[START Document section]

THE 2011 financial scandal at the Olympus Corporation, the big Japanese maker of optical equipment, was a head-shaking spectacle. It was rare enough that a Tokyo-based company had elevated Michael Woodford, a Westerner who spoke no Japanese, to its presidency. But when Mr. Woodford discovered loss-hiding shenanigans and turned whistle-blower, he set off a tumult unlike anything that the cosseted world of Japanese business had quite seen.
Barely a year later, Mr. Woodford, a Briton who spent his career rising through Olympus’s ranks, has produced a memoir of the scandal, “Exposure — Inside the Olympus Scandal: How I Went From C.E.O. to Whistle-Blower” (Portfolio, $ 27.95).
One could be forgiven for meager expectations. This book was written quickly, and by a chief executive with no professional writing experience and no co-author. Yet “Exposure” is a cut above many C.E.O. memoirs, and is at least equal to most business-scandal books you are likely to find. It is also a harsh indictment of the clubby and unquestioning ways that still flourish in some quarters of the Japanese corporate world.
At its best, especially in the first half of the book, Mr. Woodford’s story is as suspenseful as a minor John Grisham novel. It begins last year, barely four months after his elevation to president when, after a long day of meetings at Olympus’s European headquarters in Hamburg, he opens an e-mail sent by one of his aides in Tokyo. It contains an article from a Japanese business magazine called Facta, contending that Olympus had been spending hundreds of millions of dollars on questionable and money-losing acquisitions.
When Mr. Woodford rushes back to Tokyo, he expects to find the company in an uproar. What he finds instead is business as usual. He asks two executives if they have seen the article. Yes, they acknowledge, they have. Then why, he asks, hadn’t they told him about it sooner? Because Olympus’s chairman, Tsuyoshi Kikukawa, told them not to, they answer. When Mr. Woodford confronts the imperious Mr. Kikukawa about the matter, Mr. Kikukawa brushes off the whole matter as insignificant and unworthy of his attention.
Though the two men had been close, Mr. Woodford paints a devastating portrait of Mr. Kikukawa as vainglorious and ignorant of product details.
“While it was often patently obvious he didn’t understand what he was talking about, my colleagues never dared expose this,” he writes. “I quickly learned that no one ever asked why the emperor wasn’t wearing clothes.” When the two men were photographed together for a corporate portrait, Mr. Kikukawa stood on a box to minimize the obvious height differential.
It turns out that no one at Olympus wants to explain to Mr. Woodford the first thing about the acquisitions in question, much less dig into the Facta allegations. Alarmed, Mr. Woodford brings in Ernst & Young to investigate.
At a subsequent board meeting, one Japanese director criticizes him about bringing “outsiders” in. Mr. Woodford writes: “His message was clear to me: Olympus was a family, and families require loyalty.”

[END Document section]
[START Data listing]

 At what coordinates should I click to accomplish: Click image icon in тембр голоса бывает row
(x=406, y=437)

[END Data listing]
[START Data listing]

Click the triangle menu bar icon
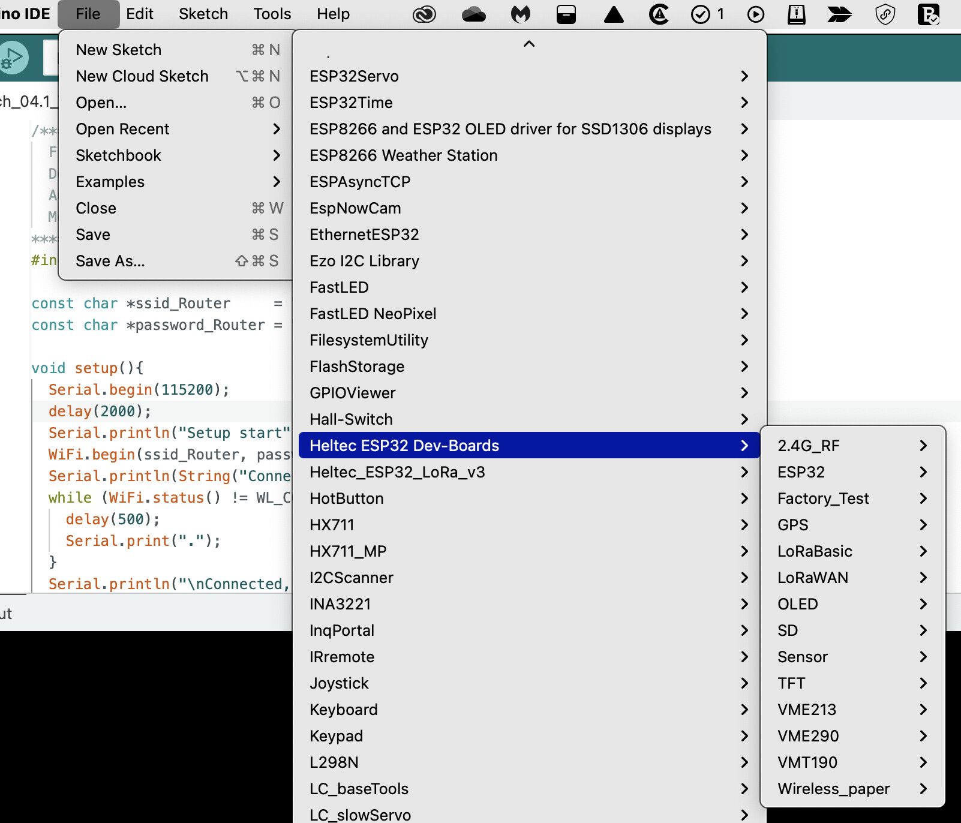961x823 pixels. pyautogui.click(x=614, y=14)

[END Data listing]

Stated exercise 1: In the review of the Olympus scandal memoir, which magazine ran the article claiming that Olympus had spent hundreds of millions of dollars on questionable acquisitions?
Stated exercise 2: Carry on the review of the Olympus scandal memoir, picking up right after its last sentence.
The listing comes from a separate source with no connection to the review of the Olympus scandal memoir.

Response 1: Facta, a Japanese business magazine.

Response 2:
The author adds: “It reminded me of the speech Michael Corleone delivered to his hapless brother Fredo when he disagreed with him in front of the Las Vegas crowd in ‘The Godfather.’ ”
Three days later, a nattily dressed Mr. Kikukawa calls another board meeting, at which point Mr. Woodford is fired. “I stared at Kikukawa: at the cut of his expensive suit, at the precision of the knot in that silk tie, at the curt, pinched smile that played beneath his nose,” the author writes. “He struck me as a ludicrous figure, and so delusional. He resembled little more than the captain of a sinking ship who believed that by throwing out the dead weight, his vessel would suddenly right itself and resume its calm drift toward the horizon.”
Mr. Woodford is escorted from the building, at which point he decides to go public, igniting a storm of controversy. He holds news conferences and appears on news programs in New York, London and Tokyo, coming away with a new appreciation for the Fourth Estate. The Olympus board tries to fight back, and here one sees vividly the ways that some sectors of corporate Japan are still firmly mired in the last century — well, make that the 19th century. In such circles, executives may have little sense of how transparency has transformed international business.
The books loses much of its energy about two-thirds of the way through, when the $ 1.7 billion cover-up is finally and fully explained; after that, the writing is on the wall. It turns out that after a currency devaluation in the 1980s, Olympus, like any number of Japanese corporations, found ways to hide the resulting losses. Looking to right itself, Olympus engaged in risky derivative trades that its senior executives barely understood, leading to still larger losses.
Eventually, a complex scheme was devised to inflate the purchase price of three nonsensical acquisitions; the extra money was then channeled back to Olympus — in one case, via a titanic $ 687 million “advisory fee” — erasing the hidden losses.
This fall, Mr. Kikukawa and two other former executives pleaded guilty over charges related to the accounting cover-up.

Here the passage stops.